It is best in our current market place to get pre - approval for a mortgage. You can go to your bank and speak to them about your options or you can also contact a mobile mortgage specialist who will help you with all of your needs. I have a few different specialists that I can recommend who will help you get the highest mortgage possible but with payments that you are comfortable with.

Change of mortgage rules

1. The maximum amortization period for insured mortgages with loan-to-value ratios of more than 80% have been reduced from 35 years to  30 years.

2. Federal rules have reduced the maximum amount that can be borrowed in refinancing their mortgages, from 90% to 85%.

3. Lastly, government insurance backing on home equity lines of credit (HELOCs) is no longer available.

When you need a mortgage loan that is more than 75% of the purchase price of your home, mortgage loan insurance is required. It protects the lender and, by law, most Canadian lending institutions require it.

Having mortgage loan insurance means that if you, the borrower; default on your mortgage, the lender is paid back by the insurer - CMHC or a private company.

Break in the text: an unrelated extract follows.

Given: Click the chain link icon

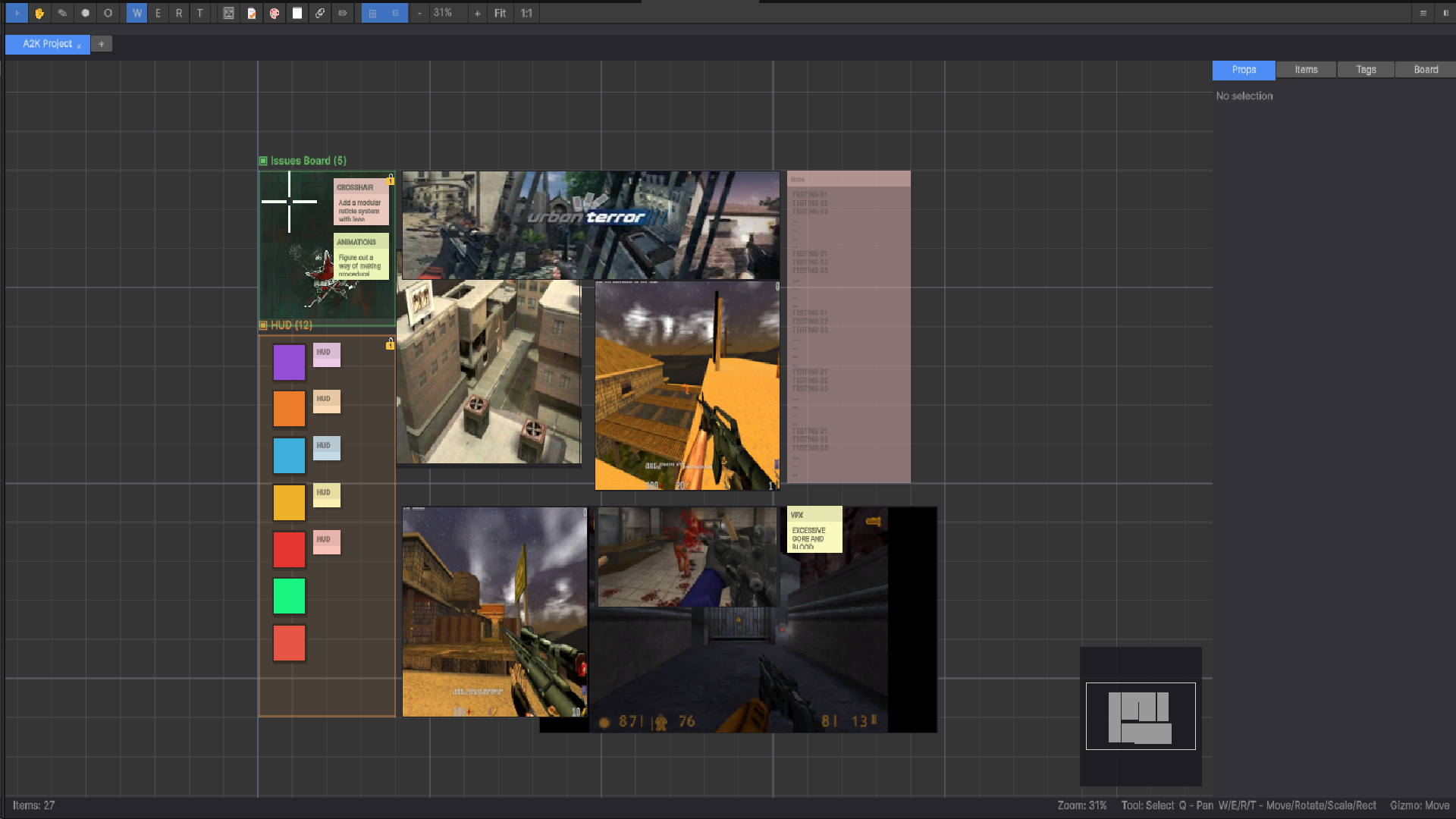Looking at the screenshot, I should (320, 13).
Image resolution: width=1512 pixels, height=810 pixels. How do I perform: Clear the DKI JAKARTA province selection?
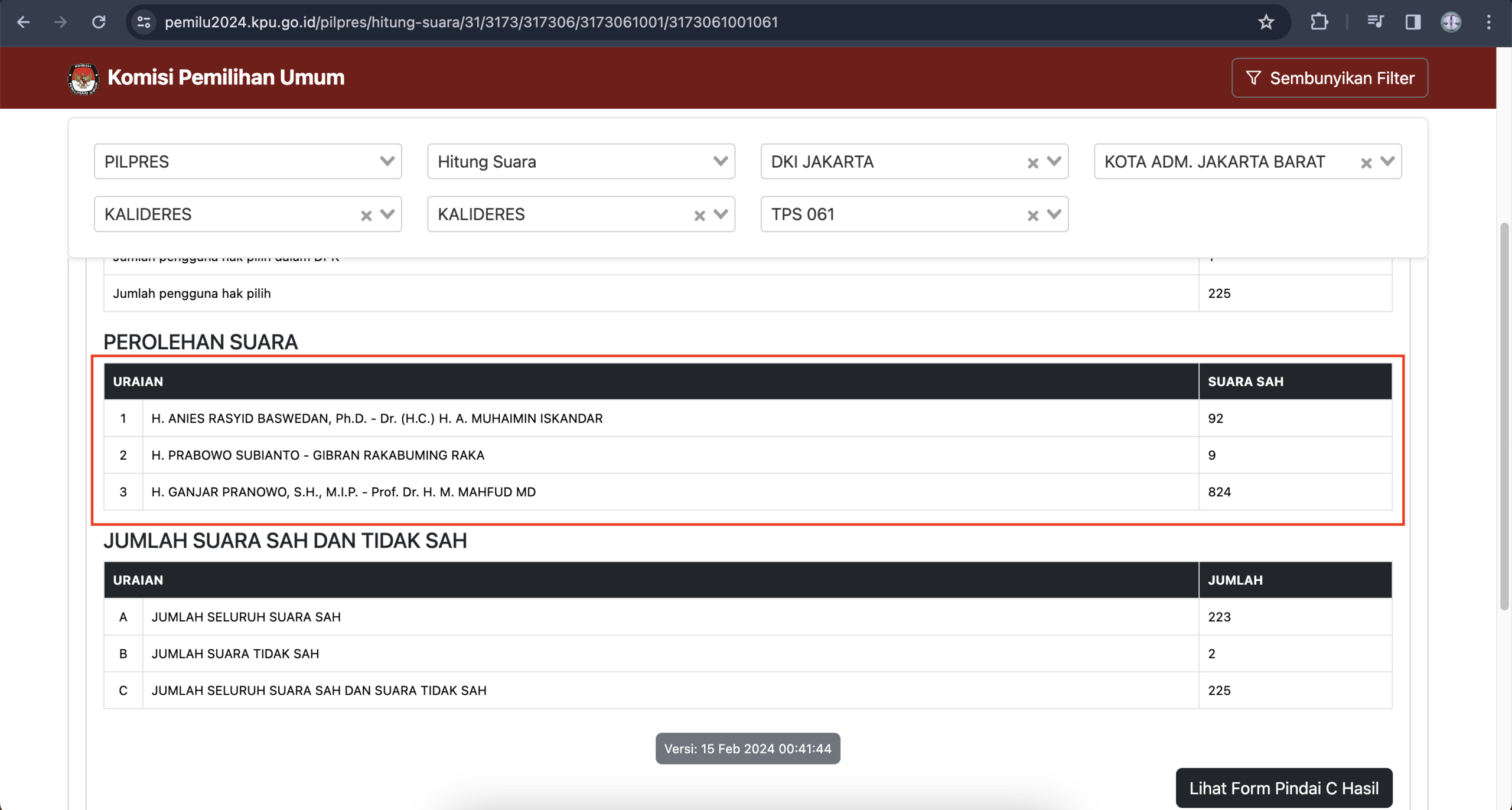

What does mortgage loan insurance cost?
There are two components: an application fee and an insurance premium.The application fee typically ranges from $75.00 to $235.00 and mortgage loan insurance premiums range from 0.5%-3.75% of the amount of your loan (additional charges may apply), depending on the size of the loan and the value of your home. The premium can be added to your mortgage loan and paid off as part of your regular mortgage payments, or paid off in a lump sum at the time of purchase to save interest charges on the premium itself. Consult with your lender for an update on the latest fees.

Where can you apply for mortgage loan insurance?
See your lender, who can obtain mortgage loan insurance from CMHC or a private insurer.

Both new and resale homes are eligible. Here are some of the criteria that must be met:

The home must be in Canada and must be your principal residence.Housing payments, including principal, interest, property taxes,heating (P.I.T.H.), the annual site lease in the case of leasehold tenure and 50% of applicable condominium fees, can't be more than 32%of your gross household income (GDS ratio).

Your total debt load can't be more than 40% of your gross household income(TDS ratio). Other criteria apply and are subject to change. For details, please contact CMHC or your local lender.

Right now, 3 million Canadians own homes with insured mortgages.